US7166406B2ExpiredUtilityPatentIndex 74
Prevention or reduction of thermal cracking on toner-based prints
Est. expiryMay 5, 2024(expired)· nominal 20-yr term from priority
G03G 2215/00801G03G 15/657
74
PatentIndex Score
9
Cited by
30
References
17
Claims
Abstract
Overprint compositions for toner-based prints containing at least one radiation oligomer/monomer, at least one photoinitiator, and at least one surfactant are disclosed. The overprint compositions provide a number of advantages to toner-based prints, such as, for example, those subjected to abrasives, heat, and/or sunlight since the compositions protect such images from cracking, fading, and smearing. In addition, the overprint compositions provide resistance to thermal cracking, which is assessed by image analysis of the thermal crack area after exposure of the print to thermal shock.
Claims
exact text as granted — not AI-modified1. An overprint composition, comprising:
at least one oligomer chosen from the group consisting of polyether acrylate oligomers,
at least one monomer chosen from the group consisting of di-acrylate monomers, alkoxylated di-acrylate monomers, polyalkoxylated di-acrylate monomers, tri-acrylate monomers, alkoxylated tri-acrylate monomers, polyalkoxylated tri-acrylate monomers,
at least one photoinitiator, and
at least one surfactant;
wherein the overprint composition is radiation curable;
wherein an oligomer:monomer ratio is in a range of from about 1.5:1 to about 4:1; and
wherein the overprint composition-coated print, after curing, has a thermal cracking area value of about 0% to about 0.05% after thermal shock.
2. The overprint composition of claim 1 , wherein the oligomer is a modified polyether acrylate oligomer.
3. The overprint composition of claim 1 , wherein the monomer is selected from the group consisting of neopentyl glycol diacrylates, butanediol diacrylates, trimethylolpropane triacrylates, and glyceryl triacrylates.
4. The overprint composition of claim 3 , wherein the monomer is a propoxylated 2 neopentyl glycol diacrylate.
5. The overprint composition of claim 1 , wherein the surfactant is a polyether modified polydimethylsiloxane or a fluorosurfactant.
6. The overprint composition of claim 1 , wherein the photoinitiator is selected from the group consisting of hydroxycyclohexylphenyl ketones, trimethylbenzophenones, polymeric hydroxy ketones, trimethylbenzoylphenylphosphine oxides, and mixtures thereof.

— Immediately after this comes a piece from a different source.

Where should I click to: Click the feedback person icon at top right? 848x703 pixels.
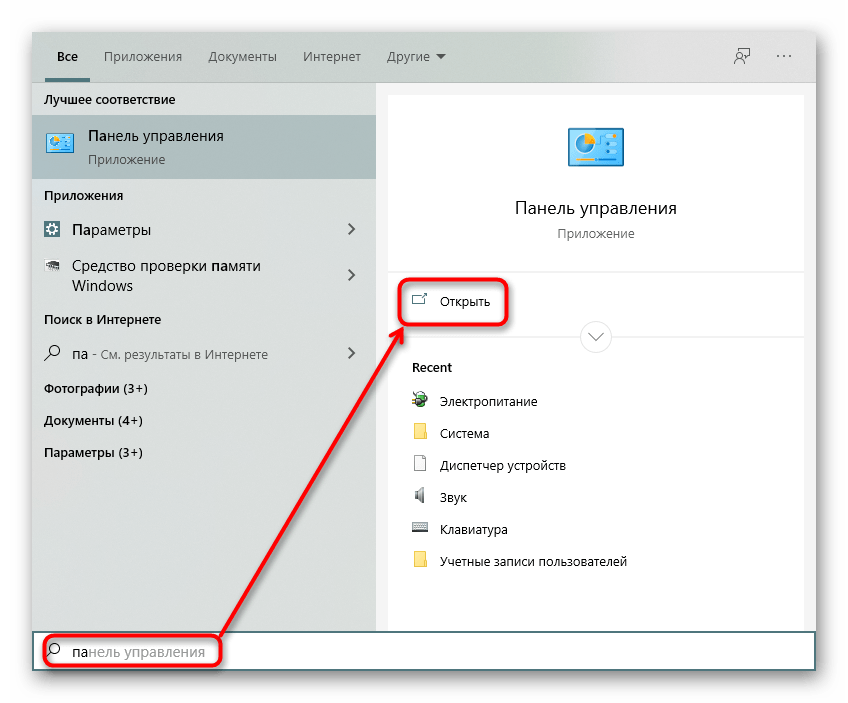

7. The overprint composition of claim 6 , wherein the photoinitiator is 1-hydroxycyclohexylphenyl ketone.
8. The overprint composition of claim 6 , wherein the photoinitiator is a mixture of 1-hydroxycyclohexylphenyl ketone and ethyl-2,4,6-trimethylbenzoylphenylphosphinate.
9. A system for creating an image on a substrate, comprising: toner, a photoconductive imaging member, a radiation curable overprint composition, and a substrate;
wherein the overprint composition comprises:
at least one oligomer chosen from the group consisting of polyether acrylate oligomers,
at least one monomer chosen from the group consisting of di-acrylate monomers, alkoxylated di-acrylate monomers, polalkoxylated di-acrylate monomers, tri-acrylate monomers, allkoxylated tri-acrylate monomers, polyalkoxylated tri-acrylate monomers,
at least one photoinitiator, and
at least one surfactant,
wherein an oligomer:monomer ratio is in a range of from about 1.5:1 to about 4:1; and
wherein the overprint composition-coated print, after curing, has a thermal cracking area value of about 0% to about 0.05% after thermal shock.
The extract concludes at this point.